"Nights in Ballygran" is the fifth episode of the first season of the HBO television series Boardwalk Empire, which premiered October 17, 2010. It was written by co-executive producer Lawrence Konner and directed by Alan Taylor. 
"Nights in Ballygran" received positive reviews from critics.

The episode is set during Saint Patrick's Day and progresses the relationship between Nucky and Margaret, while also showing how Jimmy is haunted by the consequences of the life he now leads.

The title is taken from the title line of an Irish folk song, “Carrickfergus”.

Plot 
Margaret wakes to see men working for Atlantic City ward boss James Neary offloading barrels of illegal beer into a motor garage behind her house. She meets Nucky on her way to work with a present of soda bread, but he disappoints her with his sudden aloofness and refuses to accept the gift. Quietly, Nucky tells his brother Eli that he is unwilling to involve Margaret in the violent world he lives in. However, Margaret is deeply hurt and tears up the dress she stole earlier.

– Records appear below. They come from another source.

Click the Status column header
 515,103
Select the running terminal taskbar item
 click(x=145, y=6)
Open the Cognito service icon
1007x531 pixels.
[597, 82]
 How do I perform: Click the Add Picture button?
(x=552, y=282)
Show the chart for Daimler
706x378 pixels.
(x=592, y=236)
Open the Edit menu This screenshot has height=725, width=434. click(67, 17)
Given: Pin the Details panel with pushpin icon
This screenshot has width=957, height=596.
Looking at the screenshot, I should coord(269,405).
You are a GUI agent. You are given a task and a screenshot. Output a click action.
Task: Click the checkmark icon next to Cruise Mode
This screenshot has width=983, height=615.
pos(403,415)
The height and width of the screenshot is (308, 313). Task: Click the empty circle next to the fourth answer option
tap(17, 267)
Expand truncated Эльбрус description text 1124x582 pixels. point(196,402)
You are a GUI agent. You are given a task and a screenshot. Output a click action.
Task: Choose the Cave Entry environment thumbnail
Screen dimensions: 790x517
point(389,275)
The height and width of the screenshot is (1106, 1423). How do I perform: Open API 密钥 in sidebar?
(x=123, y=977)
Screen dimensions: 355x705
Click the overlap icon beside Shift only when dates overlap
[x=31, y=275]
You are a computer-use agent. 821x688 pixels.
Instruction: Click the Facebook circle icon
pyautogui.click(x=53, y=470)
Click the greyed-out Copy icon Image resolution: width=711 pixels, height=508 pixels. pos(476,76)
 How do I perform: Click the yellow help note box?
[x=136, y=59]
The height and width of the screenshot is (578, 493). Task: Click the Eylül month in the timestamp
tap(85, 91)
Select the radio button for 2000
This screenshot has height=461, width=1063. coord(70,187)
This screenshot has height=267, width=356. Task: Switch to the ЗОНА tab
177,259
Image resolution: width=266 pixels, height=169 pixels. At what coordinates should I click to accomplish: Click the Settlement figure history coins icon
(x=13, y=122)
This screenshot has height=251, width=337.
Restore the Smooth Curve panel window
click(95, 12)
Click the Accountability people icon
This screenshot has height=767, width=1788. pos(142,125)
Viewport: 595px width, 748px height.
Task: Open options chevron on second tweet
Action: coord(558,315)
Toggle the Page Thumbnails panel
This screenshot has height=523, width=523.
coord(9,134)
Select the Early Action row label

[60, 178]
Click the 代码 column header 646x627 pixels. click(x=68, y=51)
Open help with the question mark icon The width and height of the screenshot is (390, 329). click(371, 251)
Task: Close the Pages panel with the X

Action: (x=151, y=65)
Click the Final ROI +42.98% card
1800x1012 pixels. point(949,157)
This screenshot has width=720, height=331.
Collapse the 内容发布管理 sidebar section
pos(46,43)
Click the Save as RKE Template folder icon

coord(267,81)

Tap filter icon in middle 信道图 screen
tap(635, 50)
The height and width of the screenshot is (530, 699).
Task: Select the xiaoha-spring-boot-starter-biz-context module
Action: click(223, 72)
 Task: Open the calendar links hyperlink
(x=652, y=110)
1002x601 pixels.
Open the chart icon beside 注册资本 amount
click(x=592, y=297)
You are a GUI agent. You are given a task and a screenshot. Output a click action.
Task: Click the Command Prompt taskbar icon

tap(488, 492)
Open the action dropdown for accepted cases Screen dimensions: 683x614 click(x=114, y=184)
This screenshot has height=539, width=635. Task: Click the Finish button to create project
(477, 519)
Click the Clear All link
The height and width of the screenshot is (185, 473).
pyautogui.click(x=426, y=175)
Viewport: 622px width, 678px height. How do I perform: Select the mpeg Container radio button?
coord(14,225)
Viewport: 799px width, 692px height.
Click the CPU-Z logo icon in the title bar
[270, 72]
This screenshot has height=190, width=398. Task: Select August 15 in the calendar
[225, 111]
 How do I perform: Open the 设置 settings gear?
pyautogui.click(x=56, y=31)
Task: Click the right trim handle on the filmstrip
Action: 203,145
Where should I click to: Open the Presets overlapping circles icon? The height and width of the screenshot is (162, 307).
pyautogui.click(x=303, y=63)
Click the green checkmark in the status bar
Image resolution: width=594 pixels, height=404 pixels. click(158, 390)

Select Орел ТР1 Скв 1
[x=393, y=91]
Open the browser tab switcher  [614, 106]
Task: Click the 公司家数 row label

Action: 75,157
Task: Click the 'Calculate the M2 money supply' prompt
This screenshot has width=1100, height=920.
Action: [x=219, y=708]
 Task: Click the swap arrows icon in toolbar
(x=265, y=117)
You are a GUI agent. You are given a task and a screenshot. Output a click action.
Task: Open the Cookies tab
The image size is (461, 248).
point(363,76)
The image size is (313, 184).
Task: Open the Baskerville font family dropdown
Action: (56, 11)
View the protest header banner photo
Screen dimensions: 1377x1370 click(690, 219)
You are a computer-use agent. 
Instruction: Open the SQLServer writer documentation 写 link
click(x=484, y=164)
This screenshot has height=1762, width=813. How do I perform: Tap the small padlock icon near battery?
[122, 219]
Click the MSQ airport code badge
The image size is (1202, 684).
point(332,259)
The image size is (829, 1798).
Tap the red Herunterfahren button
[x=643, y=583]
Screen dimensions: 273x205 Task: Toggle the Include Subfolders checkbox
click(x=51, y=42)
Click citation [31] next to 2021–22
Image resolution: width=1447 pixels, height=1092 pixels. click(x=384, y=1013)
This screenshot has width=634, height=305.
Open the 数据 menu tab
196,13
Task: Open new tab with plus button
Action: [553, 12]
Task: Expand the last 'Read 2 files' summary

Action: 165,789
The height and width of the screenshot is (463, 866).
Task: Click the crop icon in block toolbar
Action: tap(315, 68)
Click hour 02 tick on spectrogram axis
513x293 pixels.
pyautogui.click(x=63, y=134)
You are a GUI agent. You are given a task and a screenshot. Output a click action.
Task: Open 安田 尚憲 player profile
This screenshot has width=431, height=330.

After discussing the garage at a Temperance League meeting to come up with plans for more direct action against bootlegging, Margaret and a colleague meet with Nucky; he feigns interest but then does nothing. Margaret sees the deliveries again that night; brushed off by Neary and ignored altogether by Nucky, she reports Neary to Van Alden and his colleagues. The agents initially dismiss the operation as one of hundreds in the city that they lack the resources to shut down, but Margaret is able to get Van Alden's attention by mentioning that Neary works for Nucky.

As Nucky and Eli prepare for St. Patrick's Day celebrations with the "Ancient Order of Celts", Eli mentions his coming re-election campaign and presses to "say a few words" at the Order's annual Saint Patrick's Eve Dinner, a gathering of local Irish-American bigwigs. Nucky is skeptical of Eli's efforts to improve at public speaking, but reluctantly accedes. Local dwarves, who normally run exhibition matches at the local boxing ring, are hired to dress up as leprechauns for the dinner. When they complain about the degrading gig, their leader Carl promises to have Nucky double their pay.

In Chicago, Jimmy takes care of Pearl after her disfigurement, but she continues to spiral into depression and laudanum addiction. Torrio orders Capone to throw her out because her scarred face prevents her from working as a prostitute. Jimmy offers to pay for her keep, but soon realizes he can't afford to. Pearl seems to understand her predicament: later that night, she drunkenly flaunts her scarred face in the lounge and, after a last kiss with Jimmy, fatally shoots herself with his gun while he is washing up. Subsequently, Jimmy visits an opium den in Chicago's Chinatown.

Nucky meets with his ward bosses, who anticipate large profits from selling booze on St. Patrick's Day. Nucky jokes about Eli's upcoming speech at the dinner, to the amusement of everyone except Eli. Carl comes to see Nucky, who bribes him into selling the other dwarves on a much smaller raise. Elsewhere, in New York City, Rothstein reads a newspaper article about the unfolding Black Sox Scandal and refutes his lawyer's suggestion that he let it blow over. Gillian tries to convince Angela that she should start over with another man, even offering to raise Jimmy's son for her. Angela angrily rejects her offer and leaves to meet a "friend", who is later revealed to be the owner of a photography studio on the Boardwalk she grew close to during Jimmy's war service.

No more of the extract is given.